Крист знал и другое - что, выходя на свободу, он становился навеки "меченым", навеки "клейменым" - навеки предметом охоты для гончих собак, которых в любой момент хозяева жизни могут спустить с поводка.
Но Крист не боялся погони. Сил было еще много - душевных даже побольше, чем раньше, физических - поменьше.
Охота тридцать седьмого года привела Криста в тюрьму, к новому увеличенному сроку, а когда и этот срок был отбыт, получен новый - еще больше. Но до расстрела было еще несколько ступеней, несколько ступеней этой страшной движущейся живой лестницы, соединяющей человека и государство.

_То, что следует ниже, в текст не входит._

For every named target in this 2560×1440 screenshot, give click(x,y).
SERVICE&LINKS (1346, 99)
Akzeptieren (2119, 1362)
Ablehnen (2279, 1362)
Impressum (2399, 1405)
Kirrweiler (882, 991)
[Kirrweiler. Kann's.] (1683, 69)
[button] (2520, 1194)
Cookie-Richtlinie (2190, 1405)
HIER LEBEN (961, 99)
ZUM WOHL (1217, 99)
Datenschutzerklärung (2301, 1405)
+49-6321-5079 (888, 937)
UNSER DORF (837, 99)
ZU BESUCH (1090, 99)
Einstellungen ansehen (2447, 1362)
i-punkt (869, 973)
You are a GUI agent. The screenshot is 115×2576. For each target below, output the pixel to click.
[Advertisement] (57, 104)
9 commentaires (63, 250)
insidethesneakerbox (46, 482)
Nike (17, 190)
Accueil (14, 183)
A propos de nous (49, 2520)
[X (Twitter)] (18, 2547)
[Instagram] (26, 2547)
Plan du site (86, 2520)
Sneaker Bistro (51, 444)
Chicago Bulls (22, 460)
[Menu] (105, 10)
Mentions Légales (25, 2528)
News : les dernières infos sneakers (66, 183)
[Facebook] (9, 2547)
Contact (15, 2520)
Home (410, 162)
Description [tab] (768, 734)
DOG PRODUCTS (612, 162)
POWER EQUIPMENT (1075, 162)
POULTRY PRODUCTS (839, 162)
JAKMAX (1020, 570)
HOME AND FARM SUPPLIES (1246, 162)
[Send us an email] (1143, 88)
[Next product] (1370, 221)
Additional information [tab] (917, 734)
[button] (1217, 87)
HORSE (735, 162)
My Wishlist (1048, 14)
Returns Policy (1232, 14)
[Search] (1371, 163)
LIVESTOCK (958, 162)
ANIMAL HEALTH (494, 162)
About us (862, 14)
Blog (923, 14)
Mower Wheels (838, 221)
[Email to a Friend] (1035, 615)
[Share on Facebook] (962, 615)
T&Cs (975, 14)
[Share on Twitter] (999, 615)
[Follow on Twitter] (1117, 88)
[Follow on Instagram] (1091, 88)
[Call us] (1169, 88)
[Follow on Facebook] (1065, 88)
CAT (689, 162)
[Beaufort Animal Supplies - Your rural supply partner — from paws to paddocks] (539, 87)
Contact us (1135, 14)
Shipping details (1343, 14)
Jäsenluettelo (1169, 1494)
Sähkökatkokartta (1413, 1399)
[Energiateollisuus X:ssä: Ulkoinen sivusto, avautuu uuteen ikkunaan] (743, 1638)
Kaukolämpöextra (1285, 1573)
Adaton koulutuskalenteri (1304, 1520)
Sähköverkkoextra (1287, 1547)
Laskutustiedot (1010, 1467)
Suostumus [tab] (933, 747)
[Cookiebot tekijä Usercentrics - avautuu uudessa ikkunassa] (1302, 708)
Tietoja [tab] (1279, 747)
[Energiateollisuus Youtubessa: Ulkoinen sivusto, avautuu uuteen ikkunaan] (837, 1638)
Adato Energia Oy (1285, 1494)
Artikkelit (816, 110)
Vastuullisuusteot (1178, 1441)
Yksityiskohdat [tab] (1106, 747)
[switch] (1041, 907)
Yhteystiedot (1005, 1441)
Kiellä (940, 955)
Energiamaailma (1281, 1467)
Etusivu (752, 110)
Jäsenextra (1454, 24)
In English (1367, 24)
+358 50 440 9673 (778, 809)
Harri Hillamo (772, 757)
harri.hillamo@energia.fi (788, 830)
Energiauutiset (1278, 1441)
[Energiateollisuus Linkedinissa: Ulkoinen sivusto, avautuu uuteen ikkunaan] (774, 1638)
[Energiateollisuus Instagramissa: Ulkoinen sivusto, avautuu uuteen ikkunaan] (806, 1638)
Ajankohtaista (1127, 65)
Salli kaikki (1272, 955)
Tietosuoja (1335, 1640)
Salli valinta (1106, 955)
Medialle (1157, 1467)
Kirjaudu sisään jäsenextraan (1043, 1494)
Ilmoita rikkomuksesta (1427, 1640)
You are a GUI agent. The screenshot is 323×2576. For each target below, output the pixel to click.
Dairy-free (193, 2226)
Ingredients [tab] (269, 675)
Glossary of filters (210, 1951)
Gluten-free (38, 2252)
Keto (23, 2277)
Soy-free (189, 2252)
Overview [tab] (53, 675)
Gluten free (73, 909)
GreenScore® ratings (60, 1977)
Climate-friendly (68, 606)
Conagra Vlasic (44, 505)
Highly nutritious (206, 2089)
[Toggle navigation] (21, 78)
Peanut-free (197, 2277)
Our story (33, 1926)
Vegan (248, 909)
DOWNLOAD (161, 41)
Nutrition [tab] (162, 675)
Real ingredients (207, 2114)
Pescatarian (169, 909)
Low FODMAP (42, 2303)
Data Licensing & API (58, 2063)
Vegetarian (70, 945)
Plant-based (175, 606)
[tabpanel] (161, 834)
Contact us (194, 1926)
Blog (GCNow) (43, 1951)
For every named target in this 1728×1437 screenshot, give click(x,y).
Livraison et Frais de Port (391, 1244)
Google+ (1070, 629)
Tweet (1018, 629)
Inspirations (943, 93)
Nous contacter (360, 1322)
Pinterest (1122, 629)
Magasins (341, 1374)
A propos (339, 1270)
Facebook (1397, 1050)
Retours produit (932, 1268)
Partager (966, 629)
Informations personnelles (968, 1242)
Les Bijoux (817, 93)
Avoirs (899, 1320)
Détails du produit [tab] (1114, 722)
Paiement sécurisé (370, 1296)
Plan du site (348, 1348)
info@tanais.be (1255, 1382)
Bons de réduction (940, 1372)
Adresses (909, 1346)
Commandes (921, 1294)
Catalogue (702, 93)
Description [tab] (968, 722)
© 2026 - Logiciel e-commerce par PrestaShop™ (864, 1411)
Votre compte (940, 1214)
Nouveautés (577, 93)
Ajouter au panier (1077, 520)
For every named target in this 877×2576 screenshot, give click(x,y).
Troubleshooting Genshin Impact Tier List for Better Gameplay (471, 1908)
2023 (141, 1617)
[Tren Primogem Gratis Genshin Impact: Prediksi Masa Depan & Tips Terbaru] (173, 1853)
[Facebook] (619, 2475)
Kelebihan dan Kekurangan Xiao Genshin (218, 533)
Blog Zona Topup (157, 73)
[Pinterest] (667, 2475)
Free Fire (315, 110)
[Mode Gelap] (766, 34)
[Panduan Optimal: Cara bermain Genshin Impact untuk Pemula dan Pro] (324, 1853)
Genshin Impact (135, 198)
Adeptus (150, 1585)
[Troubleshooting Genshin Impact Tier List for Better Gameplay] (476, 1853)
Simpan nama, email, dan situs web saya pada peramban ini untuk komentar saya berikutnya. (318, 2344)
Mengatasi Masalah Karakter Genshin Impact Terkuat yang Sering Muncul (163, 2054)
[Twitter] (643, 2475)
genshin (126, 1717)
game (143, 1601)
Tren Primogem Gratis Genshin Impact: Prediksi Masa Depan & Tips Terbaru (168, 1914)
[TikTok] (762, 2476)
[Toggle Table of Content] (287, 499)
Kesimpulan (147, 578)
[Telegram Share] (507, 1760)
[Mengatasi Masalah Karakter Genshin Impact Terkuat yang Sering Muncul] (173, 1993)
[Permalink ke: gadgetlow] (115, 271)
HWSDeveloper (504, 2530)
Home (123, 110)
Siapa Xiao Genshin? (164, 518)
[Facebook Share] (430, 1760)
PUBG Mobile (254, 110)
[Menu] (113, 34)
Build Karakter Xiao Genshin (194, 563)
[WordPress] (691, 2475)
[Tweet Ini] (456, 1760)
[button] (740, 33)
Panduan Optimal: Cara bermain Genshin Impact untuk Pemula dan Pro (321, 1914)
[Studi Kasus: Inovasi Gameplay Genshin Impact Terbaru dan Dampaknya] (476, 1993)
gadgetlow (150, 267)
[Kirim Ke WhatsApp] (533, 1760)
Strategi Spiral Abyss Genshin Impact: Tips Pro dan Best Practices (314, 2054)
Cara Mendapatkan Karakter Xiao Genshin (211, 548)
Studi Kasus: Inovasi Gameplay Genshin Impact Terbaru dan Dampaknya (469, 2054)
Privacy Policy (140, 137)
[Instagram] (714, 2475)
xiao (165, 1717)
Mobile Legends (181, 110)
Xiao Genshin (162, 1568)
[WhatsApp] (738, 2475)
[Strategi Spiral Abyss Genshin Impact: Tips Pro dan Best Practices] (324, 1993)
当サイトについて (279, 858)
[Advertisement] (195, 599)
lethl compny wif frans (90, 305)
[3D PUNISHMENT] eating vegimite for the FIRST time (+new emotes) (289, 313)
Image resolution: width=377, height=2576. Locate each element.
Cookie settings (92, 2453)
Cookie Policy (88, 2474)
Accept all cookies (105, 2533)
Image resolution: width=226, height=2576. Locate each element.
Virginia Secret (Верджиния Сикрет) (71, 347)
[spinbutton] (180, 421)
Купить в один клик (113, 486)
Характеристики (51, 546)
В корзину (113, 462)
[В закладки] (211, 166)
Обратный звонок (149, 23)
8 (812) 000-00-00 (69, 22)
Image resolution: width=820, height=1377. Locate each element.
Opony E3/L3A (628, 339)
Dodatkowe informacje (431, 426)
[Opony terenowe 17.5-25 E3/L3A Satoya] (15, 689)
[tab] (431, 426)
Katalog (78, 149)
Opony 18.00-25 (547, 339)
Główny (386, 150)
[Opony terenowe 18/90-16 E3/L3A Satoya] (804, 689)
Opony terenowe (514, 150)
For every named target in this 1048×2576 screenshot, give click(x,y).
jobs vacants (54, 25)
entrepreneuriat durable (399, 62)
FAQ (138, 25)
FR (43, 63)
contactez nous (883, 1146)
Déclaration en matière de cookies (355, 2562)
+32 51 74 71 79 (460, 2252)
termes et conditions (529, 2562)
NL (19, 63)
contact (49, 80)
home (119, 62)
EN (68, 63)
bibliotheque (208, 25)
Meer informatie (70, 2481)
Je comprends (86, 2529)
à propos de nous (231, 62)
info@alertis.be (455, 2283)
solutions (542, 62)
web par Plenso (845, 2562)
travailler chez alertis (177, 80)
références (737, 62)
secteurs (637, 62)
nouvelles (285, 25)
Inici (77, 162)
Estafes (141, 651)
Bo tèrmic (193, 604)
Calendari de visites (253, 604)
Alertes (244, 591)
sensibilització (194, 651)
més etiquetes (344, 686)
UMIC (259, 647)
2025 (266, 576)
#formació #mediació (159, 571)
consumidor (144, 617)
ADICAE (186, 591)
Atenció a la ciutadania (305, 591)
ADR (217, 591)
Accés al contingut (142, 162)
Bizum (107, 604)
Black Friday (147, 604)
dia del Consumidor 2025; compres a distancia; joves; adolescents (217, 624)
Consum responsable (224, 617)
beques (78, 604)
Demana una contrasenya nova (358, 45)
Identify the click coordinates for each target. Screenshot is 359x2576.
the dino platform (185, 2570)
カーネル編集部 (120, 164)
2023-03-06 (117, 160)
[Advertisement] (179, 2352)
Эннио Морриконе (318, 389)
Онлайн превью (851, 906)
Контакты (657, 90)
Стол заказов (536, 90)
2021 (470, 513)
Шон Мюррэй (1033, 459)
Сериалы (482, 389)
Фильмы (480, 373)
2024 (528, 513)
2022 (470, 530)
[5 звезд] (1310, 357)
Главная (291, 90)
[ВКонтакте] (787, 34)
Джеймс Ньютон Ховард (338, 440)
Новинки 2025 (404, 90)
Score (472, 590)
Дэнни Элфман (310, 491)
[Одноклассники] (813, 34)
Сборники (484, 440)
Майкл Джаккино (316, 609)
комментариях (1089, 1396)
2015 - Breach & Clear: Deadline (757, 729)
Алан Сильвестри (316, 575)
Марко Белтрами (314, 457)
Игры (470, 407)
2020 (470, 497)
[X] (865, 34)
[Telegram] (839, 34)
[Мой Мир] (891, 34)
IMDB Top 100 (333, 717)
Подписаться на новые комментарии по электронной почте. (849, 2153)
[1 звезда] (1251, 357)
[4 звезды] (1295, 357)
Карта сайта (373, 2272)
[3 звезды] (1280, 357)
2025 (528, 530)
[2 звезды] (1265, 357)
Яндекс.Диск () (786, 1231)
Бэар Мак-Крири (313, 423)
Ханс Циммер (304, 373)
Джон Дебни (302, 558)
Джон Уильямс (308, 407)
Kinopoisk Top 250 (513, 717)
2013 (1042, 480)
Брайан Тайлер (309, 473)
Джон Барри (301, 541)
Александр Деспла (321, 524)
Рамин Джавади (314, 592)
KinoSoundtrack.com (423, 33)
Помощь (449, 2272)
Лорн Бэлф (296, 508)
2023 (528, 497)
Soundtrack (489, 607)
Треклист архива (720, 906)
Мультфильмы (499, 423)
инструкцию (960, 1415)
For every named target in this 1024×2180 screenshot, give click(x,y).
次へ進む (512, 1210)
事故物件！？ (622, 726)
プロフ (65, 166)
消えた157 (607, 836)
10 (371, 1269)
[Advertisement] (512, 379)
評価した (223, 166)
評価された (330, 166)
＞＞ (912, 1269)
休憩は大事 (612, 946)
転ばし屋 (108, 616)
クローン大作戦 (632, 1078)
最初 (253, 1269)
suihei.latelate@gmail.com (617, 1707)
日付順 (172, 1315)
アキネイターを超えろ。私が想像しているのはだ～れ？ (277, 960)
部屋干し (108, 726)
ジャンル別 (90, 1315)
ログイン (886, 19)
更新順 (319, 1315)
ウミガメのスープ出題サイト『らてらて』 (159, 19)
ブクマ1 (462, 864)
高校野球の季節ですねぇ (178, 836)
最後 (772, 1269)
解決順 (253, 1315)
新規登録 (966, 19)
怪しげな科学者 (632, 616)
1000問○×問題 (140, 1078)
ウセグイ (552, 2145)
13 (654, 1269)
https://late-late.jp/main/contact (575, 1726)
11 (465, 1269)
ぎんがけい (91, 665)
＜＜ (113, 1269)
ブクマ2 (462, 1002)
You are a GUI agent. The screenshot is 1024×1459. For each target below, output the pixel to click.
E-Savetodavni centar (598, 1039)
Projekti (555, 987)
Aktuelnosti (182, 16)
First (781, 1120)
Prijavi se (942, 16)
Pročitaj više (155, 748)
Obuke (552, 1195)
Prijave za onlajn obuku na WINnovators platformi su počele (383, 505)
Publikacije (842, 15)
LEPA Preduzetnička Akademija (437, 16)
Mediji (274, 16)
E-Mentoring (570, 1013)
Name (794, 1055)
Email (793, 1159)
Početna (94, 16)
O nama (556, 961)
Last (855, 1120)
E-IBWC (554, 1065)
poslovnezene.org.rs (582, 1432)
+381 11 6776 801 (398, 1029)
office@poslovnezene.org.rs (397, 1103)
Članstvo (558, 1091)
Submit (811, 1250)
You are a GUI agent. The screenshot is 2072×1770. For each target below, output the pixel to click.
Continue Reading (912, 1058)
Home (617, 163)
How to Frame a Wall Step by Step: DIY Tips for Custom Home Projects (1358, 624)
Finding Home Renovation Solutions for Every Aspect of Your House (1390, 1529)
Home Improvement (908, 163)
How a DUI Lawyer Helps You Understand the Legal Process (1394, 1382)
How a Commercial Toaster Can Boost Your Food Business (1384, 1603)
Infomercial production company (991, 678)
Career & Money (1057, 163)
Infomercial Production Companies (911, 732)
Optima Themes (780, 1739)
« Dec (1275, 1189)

Освобождаться было опасно. За любым заключенным, у которого кончался срок, на последнем году начиналась правильная охота - не приказом ли Москвы предписанная и разработанная, а ведь "волос не упадет" и так далее. Охота из провокаций, доносов, допросов. Звуки страшного лагерного оркестра-джаза, октета - "семь дуют, один стучит" - раздавались в ушах ждущих освобождения все громче, все явственней. Тон становился все более зловещим, и мало кто мог благополучно - и случайно! - проскочить эту вершу, эту "морду", этот невод, сеть и выплыть в открытое море, где для освобождающегося не было ориентиров, не было безопасных путей, безопасных дней и ночей.